The oil majors were looking especially slick, on a second consecutive day of gains for the market. Top of the leaderboard at the end of the day was BG Group, driven by the rise in oil prices and backing from Dresdner Kleinwort.
The broker upgraded BG to a "buy" rating, saying the current share price offers a 14 per cent upside. It said: "The underperformance has left BG at levels that make a re-emergence of the takeover theme more credible." Speculation had linked the oil and gas giant with a bid by a Chinese state fund, which took a 0.46 per cent share in the group in July.
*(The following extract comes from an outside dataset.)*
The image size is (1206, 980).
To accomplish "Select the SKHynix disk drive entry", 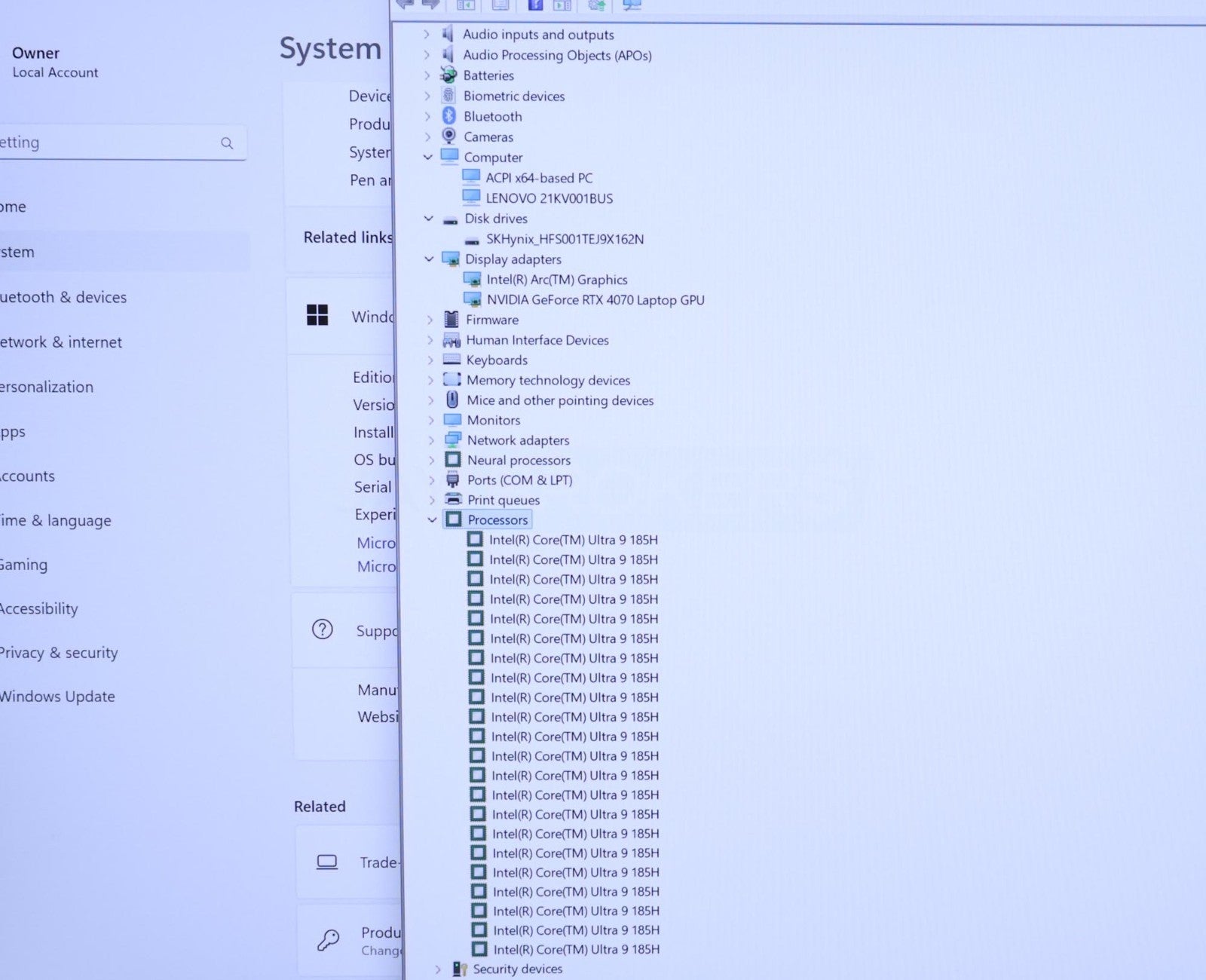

The note followed news from the US energy department, which reported a decline in petrol and oil inventories, sending the price soaring. BG closed 4.27 per cent up at 782p. Royal Dutch Shell was also among the top risers, closing up 2.26 per cent at 1900p.
The FTSE 100 stormed up after a strong overnight performance on Wall Street. The index closed 79.8 points higher at 6212 as confidence began to return. One trader said: "No one know which way this is going to go. Some are thinking 'why buy now when I can probably get it cheaper tomorrow?'"
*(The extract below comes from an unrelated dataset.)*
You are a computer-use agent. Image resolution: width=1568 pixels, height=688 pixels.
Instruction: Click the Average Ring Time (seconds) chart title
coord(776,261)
Mining giant Xstrata was up 68p to 2880p as it continued its share buyback programme. The strategy has been conducted in an unorthodox fashion since the beginning of August. Batiss Investments, an independent fund whose guidelines are set out by the Anglo Swiss company, has built its stake to 7.71 per cent with yesterday's purchases. Its shares are not cancelled, the group says it offers them more flexibility, and could be used to fund further acquisitions.
At the other end of the scale, DSG International, formerly known as Dixons, was the worst performer. DSG dropped 1.59 per cent to 154.8p after it warned that margins at flagship computer shop PC World had been hit by lower-than expected demand for Vista products. Poor old Barclays was down again as rumours swept the market that it had called a meeting this Saturday to discuss its subprime losses. One trader said: "Financial firms do meet on Saturday, but it's not normally for good news." It closed down 2.5p at 597.5p.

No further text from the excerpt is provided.